読売新聞 / 2024年8月8日 9時19分

 兵庫県の斎藤元彦知事がパワハラなどの疑惑を内部告発された問題で、斎藤知事は7日の記者会見で、前県西播磨県民局長の男性職員(7月に死亡)が報道機関などに送った告発文書の存在を把握した直後に、県幹部らに内部調査を指示していたことを明らかにした。公益通報との認識はなかったとし、「文書に信用性がなく、対応に問題はない」と述べた。

 斎藤知事は記者会見で、内部告発への対応について時系列で説明。それによると、男性職員は3月12日、パワハラなど7項目の疑惑を指摘する文書を作成し、報道機関などに送付した。

 斎藤知事は知人の指摘で同20日に文書の存在を把握。翌21日に県幹部らと対応を協議し、団体や企業名が記されていたことから影響が大きいと判断し、作成者などを調査するよう指示した。文書は匿名だったが、内容から男性職員と想定。片山安孝副知事(辞職)が同25日、男性職員から事情聴取したところ、文書の作成を認め、「うわさ話を集めて作成した」と説明したという。

 公益通報者保護法は、通報内容に「事実と信じるに足りる相当の理由」などがある場合、通報者を保護するよう定め、報道機関などへの「外部通報」も対象としている。同法の指針では、告発者捜しを禁じる「通報者探索の防止」も規定している。

 県は4月中旬になって、男性職員の行為が公益通報に当たるかを弁護士に相談。うわさ話を集めたという男性職員の説明から、「公益通報には当たらない」との回答を得たという。

 男性職員は4月4日には県の公益通報制度を利用し、内部通報も行ったが、県の人事当局はこの通報に基づく調査を待たず、5月7日には文書を「核心的な部分が事実ではない」とする内部調査の結果を公表し、男性職員を停職3か月の懲戒処分とした。

 斎藤知事は記者会見で、「文書には裏付ける証拠や信用性の高い供述がなく、公益通報とは認識していなかった」と説明。報道機関などへの文書の送付が公益通報になり得ると認識した時期について問われると、「法的な内容を含めて明確に認識したのは5月7日までの間」と述べるにとどめた。

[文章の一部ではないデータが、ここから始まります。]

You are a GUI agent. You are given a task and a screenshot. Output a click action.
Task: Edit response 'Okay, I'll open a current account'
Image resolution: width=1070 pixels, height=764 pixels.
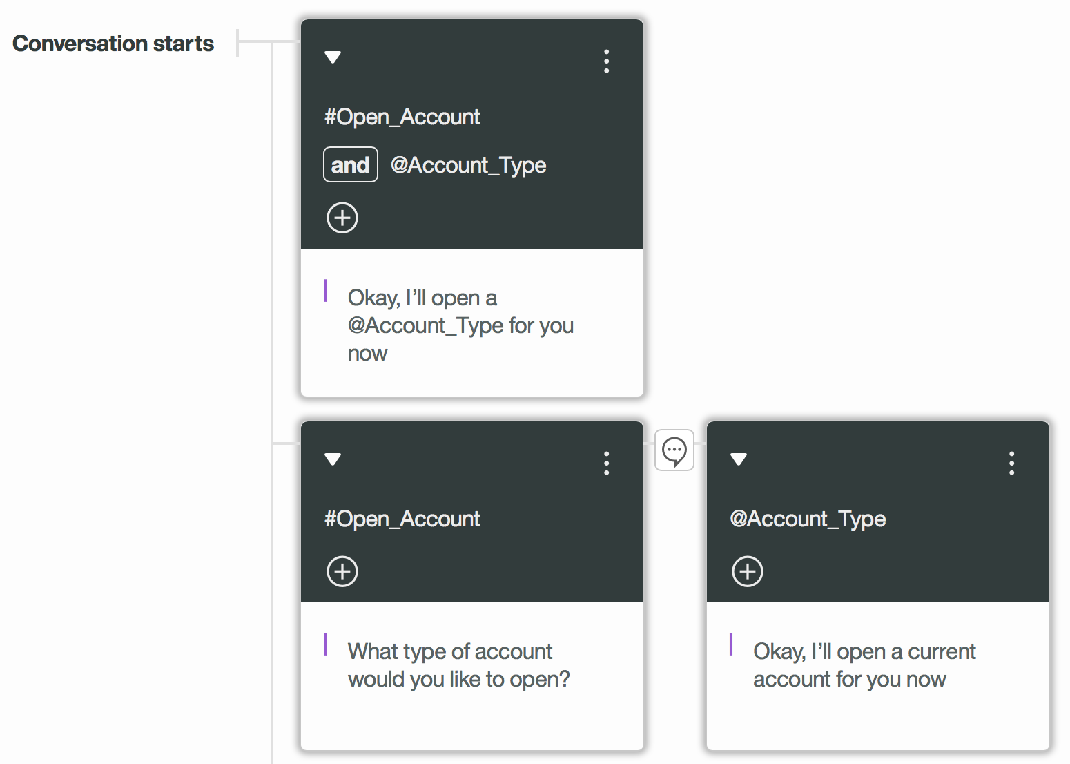tap(864, 665)
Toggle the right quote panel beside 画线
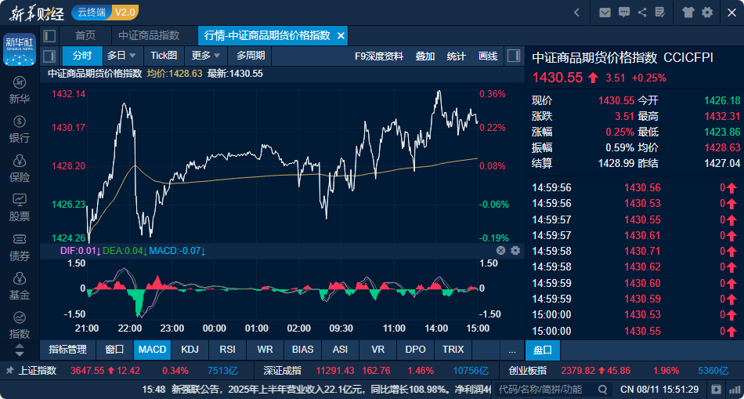The height and width of the screenshot is (399, 744). (513, 56)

 男性職員が県に公益通報した調査結果がまとまらないうちに懲戒処分を決めた対応については、「通報した行為に対する処分ではなく、通報以前の文書を作成した行為について処分しており、問題ない」との認識を示した。男性職員が県の聴取にどう答えたかは詳しく答えず、「改めて説明させてもらいたい」と語った。記者会見は3時間40分に及んだ。

制度ないがしろ

公益通報制度に詳しい淑徳大の日野勝吾教授(労働法)の話「公益通報だという認識がないまま犯人捜しをしたことは、制度をないがしろにした対応ではないか。やましいことがないのであれば、堂々と中立公正な立場の第三者による調査を行えばよかった。知事自身が告発を潰してしまったと評価せざるを得ない」

臨時の県市長会、厳しい声相次ぐ

 兵庫県内全29市でつくる県市長会の緊急臨時総会が7日、神戸市内で開かれ、各市長から斎藤元彦知事への厳しい意見が相次いだ。

 臨時総会は、斎藤知事を巡る問題を受け、複数の市長から意見交換の場を求める声が上がり、開催された。

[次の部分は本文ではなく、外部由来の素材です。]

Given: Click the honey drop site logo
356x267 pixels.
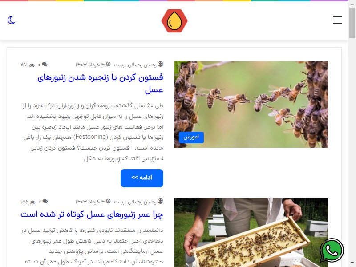Looking at the screenshot, I should pyautogui.click(x=174, y=21).
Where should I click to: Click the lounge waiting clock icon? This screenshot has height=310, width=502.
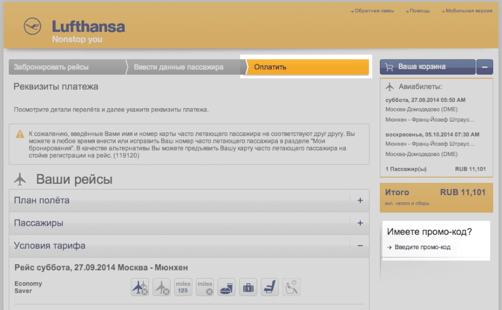291,287
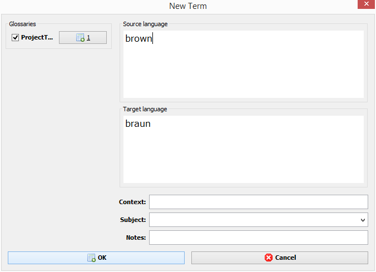Click the "Glossaries" group heading
The width and height of the screenshot is (376, 272).
(22, 24)
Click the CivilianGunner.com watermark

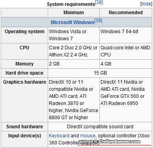pos(109,142)
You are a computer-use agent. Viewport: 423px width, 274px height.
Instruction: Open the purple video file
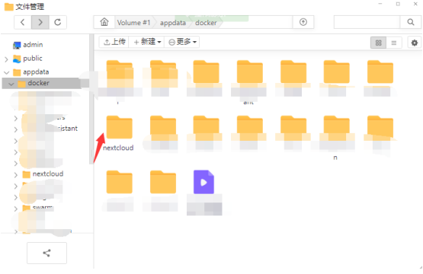[x=203, y=182]
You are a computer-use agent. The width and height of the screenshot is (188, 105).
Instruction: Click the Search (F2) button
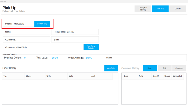click(42, 24)
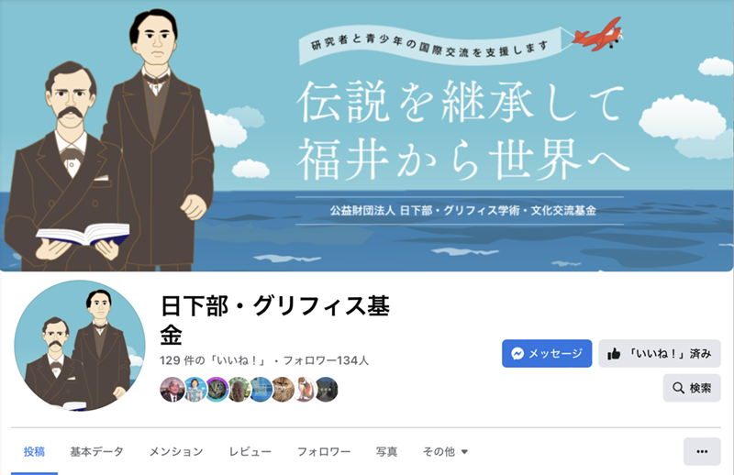Image resolution: width=734 pixels, height=475 pixels.
Task: Open the three-dot more options button
Action: pos(702,451)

 29市のうち22市の市長らが出席し、会長を務める酒井隆明・丹波篠山市長が「大変ゆゆしき残念な事態だ」などと言及。越田謙治郎・川西市長は、片山安孝副知事ら側近3人が辞職や病欠で不在となっていることに触れ、「非常に危機的な状況。一日でも早く体制を整えるように伝えるべきだ」と訴えた。

 また、岩根正・加東市長は「新たな政策議論には知事の指導力が必要。今後に向けての体制を確立してもらう必要がある」と述べ、 蓬莱 ほうらい務・小野市長は「組織として統治されていない」と県の対応を厳しく批判した。

 市長会は、県政の混乱で市政が停滞しないよう、今月23日に斎藤知事に要望することを申し合わせた。